Items stored from a collection:

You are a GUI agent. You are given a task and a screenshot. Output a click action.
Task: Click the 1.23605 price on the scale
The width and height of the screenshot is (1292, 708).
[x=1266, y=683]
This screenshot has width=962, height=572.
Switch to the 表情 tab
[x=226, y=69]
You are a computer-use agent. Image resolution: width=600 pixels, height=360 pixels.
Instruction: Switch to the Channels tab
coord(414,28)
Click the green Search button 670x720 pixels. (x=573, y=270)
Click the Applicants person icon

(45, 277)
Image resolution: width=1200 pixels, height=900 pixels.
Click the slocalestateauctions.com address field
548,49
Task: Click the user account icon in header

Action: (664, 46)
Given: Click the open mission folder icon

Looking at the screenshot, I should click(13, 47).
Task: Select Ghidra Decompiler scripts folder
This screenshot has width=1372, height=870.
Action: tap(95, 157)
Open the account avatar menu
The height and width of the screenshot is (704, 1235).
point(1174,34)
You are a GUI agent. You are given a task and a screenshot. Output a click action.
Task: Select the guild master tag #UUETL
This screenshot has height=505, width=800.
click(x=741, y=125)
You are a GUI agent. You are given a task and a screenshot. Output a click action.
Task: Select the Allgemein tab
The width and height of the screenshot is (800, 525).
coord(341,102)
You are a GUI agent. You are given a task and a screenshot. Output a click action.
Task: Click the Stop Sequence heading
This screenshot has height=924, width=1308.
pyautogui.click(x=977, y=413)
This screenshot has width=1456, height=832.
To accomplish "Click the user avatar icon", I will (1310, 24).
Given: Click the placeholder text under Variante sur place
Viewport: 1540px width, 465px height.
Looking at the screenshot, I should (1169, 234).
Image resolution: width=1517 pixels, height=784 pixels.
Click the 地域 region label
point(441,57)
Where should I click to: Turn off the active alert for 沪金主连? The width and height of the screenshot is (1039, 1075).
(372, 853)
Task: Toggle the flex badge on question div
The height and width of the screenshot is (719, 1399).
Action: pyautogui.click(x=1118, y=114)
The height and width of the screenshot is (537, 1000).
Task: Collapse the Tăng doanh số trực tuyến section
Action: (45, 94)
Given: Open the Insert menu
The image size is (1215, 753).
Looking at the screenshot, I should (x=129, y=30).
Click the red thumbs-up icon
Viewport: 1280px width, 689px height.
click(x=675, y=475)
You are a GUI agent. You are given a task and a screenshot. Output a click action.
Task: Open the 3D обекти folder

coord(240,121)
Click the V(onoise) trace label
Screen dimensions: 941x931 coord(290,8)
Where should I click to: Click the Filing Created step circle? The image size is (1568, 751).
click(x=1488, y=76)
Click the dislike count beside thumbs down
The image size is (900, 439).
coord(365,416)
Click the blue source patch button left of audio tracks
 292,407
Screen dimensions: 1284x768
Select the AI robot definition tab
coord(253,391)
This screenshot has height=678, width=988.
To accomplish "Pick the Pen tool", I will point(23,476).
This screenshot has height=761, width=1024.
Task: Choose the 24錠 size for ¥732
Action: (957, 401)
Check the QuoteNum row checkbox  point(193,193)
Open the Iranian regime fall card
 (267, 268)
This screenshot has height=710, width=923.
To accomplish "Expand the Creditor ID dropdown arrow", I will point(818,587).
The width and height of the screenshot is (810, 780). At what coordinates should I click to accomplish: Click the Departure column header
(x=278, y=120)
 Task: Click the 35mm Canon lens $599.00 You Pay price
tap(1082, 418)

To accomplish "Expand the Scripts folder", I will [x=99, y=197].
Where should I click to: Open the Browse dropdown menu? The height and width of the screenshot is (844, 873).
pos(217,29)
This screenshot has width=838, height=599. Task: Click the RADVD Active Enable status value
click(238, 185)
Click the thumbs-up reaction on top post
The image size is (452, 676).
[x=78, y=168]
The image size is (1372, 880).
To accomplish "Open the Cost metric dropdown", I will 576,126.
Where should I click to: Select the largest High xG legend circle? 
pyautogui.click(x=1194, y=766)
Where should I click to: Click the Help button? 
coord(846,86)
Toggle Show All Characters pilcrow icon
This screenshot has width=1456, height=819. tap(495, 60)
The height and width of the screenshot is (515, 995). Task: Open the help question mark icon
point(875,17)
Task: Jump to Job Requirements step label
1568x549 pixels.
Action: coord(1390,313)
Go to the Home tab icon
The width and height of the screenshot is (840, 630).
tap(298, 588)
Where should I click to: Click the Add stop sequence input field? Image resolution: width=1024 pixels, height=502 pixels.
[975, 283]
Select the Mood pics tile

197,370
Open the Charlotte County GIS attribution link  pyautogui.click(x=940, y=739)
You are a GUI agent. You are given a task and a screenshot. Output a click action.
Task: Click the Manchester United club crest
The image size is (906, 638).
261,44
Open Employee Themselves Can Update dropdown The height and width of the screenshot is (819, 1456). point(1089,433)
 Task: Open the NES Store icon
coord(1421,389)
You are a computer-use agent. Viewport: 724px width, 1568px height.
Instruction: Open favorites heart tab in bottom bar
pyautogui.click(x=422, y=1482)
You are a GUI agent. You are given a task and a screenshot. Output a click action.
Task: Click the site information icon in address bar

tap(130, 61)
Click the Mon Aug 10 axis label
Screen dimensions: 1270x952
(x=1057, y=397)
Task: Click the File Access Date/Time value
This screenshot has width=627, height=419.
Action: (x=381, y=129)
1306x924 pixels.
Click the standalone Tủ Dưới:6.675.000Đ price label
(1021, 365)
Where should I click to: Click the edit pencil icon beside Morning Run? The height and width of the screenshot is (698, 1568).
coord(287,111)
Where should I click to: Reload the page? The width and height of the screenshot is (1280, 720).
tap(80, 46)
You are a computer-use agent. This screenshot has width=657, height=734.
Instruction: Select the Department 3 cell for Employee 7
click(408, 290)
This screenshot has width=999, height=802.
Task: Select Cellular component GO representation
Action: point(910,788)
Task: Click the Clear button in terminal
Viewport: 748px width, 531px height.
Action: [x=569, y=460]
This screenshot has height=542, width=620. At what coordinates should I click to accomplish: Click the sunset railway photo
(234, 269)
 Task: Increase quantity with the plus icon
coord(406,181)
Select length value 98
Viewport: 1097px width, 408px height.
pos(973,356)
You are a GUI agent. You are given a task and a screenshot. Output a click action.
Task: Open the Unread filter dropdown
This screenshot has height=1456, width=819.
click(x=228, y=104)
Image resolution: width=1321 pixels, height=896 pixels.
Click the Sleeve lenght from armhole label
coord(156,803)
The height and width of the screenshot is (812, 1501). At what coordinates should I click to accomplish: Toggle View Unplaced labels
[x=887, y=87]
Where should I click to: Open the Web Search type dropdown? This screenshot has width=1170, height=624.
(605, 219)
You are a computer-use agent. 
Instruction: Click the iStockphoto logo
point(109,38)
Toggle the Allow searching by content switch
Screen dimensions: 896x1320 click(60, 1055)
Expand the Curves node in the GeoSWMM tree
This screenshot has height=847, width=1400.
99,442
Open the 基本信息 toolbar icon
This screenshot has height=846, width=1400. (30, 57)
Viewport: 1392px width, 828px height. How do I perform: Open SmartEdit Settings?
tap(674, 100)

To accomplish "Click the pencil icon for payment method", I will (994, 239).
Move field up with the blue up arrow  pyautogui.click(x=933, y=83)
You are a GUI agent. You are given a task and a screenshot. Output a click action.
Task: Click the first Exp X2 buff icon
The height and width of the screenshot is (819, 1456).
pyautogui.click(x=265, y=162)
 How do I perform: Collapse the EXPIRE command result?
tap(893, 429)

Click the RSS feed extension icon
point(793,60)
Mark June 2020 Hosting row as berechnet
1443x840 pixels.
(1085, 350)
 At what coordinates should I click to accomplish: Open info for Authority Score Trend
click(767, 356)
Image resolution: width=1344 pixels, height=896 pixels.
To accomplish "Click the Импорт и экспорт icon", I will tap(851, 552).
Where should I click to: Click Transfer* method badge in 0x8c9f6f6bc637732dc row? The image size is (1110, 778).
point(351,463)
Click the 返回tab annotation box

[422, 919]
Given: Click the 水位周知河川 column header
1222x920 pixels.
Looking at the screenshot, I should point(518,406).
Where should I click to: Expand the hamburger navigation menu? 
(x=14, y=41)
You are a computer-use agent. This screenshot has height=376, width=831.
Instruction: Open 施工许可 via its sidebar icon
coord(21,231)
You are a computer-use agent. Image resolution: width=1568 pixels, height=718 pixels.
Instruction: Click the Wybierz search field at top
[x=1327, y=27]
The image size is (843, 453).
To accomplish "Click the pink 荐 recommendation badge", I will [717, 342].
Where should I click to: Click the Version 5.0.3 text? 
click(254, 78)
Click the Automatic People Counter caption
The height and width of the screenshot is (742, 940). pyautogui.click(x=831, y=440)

# [What you will do]
Copy out the entries word for word, from the very first line through the line containing "point(1174,34)", with both of those lines included.

# [The result]
You are a GUI agent. You are given a task and a screenshot. Output a click action.
Task: Click the 1.23605 price on the scale
The width and height of the screenshot is (1292, 708).
[x=1266, y=683]
This screenshot has width=962, height=572.
Switch to the 表情 tab
[x=226, y=69]
You are a computer-use agent. Image resolution: width=600 pixels, height=360 pixels.
Instruction: Switch to the Channels tab
coord(414,28)
Click the green Search button 670x720 pixels. (x=573, y=270)
Click the Applicants person icon

(45, 277)
Image resolution: width=1200 pixels, height=900 pixels.
Click the slocalestateauctions.com address field
548,49
Task: Click the user account icon in header

Action: (664, 46)
Given: Click the open mission folder icon

Looking at the screenshot, I should click(13, 47).
Task: Select Ghidra Decompiler scripts folder
This screenshot has width=1372, height=870.
Action: tap(95, 157)
Open the account avatar menu
The height and width of the screenshot is (704, 1235).
point(1174,34)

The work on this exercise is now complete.